Consumer Reports study finds “concerning levels” of heavy metals in baby and toddler foods

New data show need for renewed progress on reducing heavy metals in food to better protect kids

August 16, 2018
Keith Gaby, (202) 572-3336,

(Washington, D.C. – August 16, 2018) A new report released today by Consumer Reports shows “concerning levels” of lead, cadmium, and inorganic arsenic in baby and toddler foods. The watchdog organization tested 50 nationally distributed packaged baby and toddler foods and found measurable levels of at least one of the three heavy metals in every product, with levels they deemed “worrisome” in about 2/3 of the products. The report builds on previous findings from the Environmental Defense Fund (EDF) about heavy metals in infant and toddler food and points to an urgent need for action from the Food and Drug Administration (FDA) and food manufacturers to better protect children. 

“While the effects of exposure to a heavy metal in a single food may not affect a child, what is concerning is the cumulative impact of exposure to low levels of cadmium, inorganic arsenic, and lead from all food in the diet,” said Tom Neltner, EDF Health’s Chemicals Policy Director. “Protecting children’s ability to learn and thrive demands that we drive down exposure to heavy metals from all sources – including food.” 

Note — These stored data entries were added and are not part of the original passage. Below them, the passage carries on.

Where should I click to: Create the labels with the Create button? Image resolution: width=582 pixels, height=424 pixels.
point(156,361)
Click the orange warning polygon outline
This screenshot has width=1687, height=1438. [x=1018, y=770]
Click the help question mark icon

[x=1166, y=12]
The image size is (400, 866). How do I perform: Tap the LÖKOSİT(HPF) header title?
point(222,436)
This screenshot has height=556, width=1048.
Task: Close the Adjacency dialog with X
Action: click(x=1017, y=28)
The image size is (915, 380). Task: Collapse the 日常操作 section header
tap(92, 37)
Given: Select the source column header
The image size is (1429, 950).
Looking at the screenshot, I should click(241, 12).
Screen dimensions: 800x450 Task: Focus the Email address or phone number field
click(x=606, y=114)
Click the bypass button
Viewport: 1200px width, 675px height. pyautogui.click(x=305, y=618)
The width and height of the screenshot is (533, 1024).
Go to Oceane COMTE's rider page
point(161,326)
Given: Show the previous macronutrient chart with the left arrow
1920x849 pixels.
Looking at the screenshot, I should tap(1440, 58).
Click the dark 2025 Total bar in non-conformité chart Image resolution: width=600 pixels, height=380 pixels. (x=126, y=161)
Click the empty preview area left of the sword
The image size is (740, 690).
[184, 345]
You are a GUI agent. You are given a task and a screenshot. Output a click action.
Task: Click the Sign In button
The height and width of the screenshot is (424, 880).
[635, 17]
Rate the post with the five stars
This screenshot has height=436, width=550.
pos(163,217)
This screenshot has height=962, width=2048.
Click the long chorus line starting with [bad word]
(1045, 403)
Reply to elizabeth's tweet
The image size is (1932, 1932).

For the study, Consumer Reports purchased three samples of 50 baby and toddler foods – available in the spring of 2018 – from different retailers across the country and tested the products for cadmium, lead, mercury, and inorganic arsenic. The foods included cereals, snacks, entrees, and fruits and vegetables. Key takeaways from the testing included:

  • Each of the 50 products had measurable levels of cadmium, lead, and/or arsenic.
  • About 2/3 of the products had at least one heavy metal at levels considered “worrisome” by Consumer Reports.
  •  Organic foods were as likely as conventional foods to have heavy metals, because the organic standard is focused on pesticides and not these contaminants.
  • Products with low or no measureable levels of heavy metals indicate manufacturers can achieve safer foods.

“Food that is marketed for babies should be held to a higher standard,” said Maricel Maffini, EDF’s science advisor for food. “Consumer Reports was right in calling for a goal of no measurable levels of these heavy metals in baby food and that FDA needs to set aggressive incremental targets to drive progress.”


EDF has previously reported on the issue of lead and other heavy metals in infant and toddler foods. In June 2017, we released Lead in Food: A Hidden Health Threat. The report examined data collected and analyzed by FDA from 2003 to 2013 and found lead detected in 20% of baby food samples compared to 14% for other foods. Eight types of baby foods, including fruit juices, root vegetables, and teething biscuits, had detectable lead in more than 40% of the samples.

In December 2017, EDF provided an update to the report with FDA testing data for lead from 2014 to 2016. It suggested good news for fruit juices (a category that Consumer Reports did not test) but stubbornly high detection rates for snacks and root vegetables. Consumer Reports reaffirms the need for greater diligence from FDA and baby food manufacturers.  

While FDA has taken important steps on this issue by committing to reduce levels of heavy metals to the greatest extent practicable, the agency still needs to take concrete action to drive down cadmium, lead, and inorganic arsenic levels in food – especially children’s food. To accelerate needed action, EDF recommends that FDA update its standards and make clear that international standards for lead in fruit juice are inadequate. Baby food manufacturers must test for heavy metals throughout the supply chain in order to identify and reduce all sources of contamination. 

Healthy eating requires safe, nutritious food. EDF hopes Consumer Reports’ new study draws attention to the issue and prompts food manufacturers and FDA to do more to drive down levels of heavy metals in our food supply.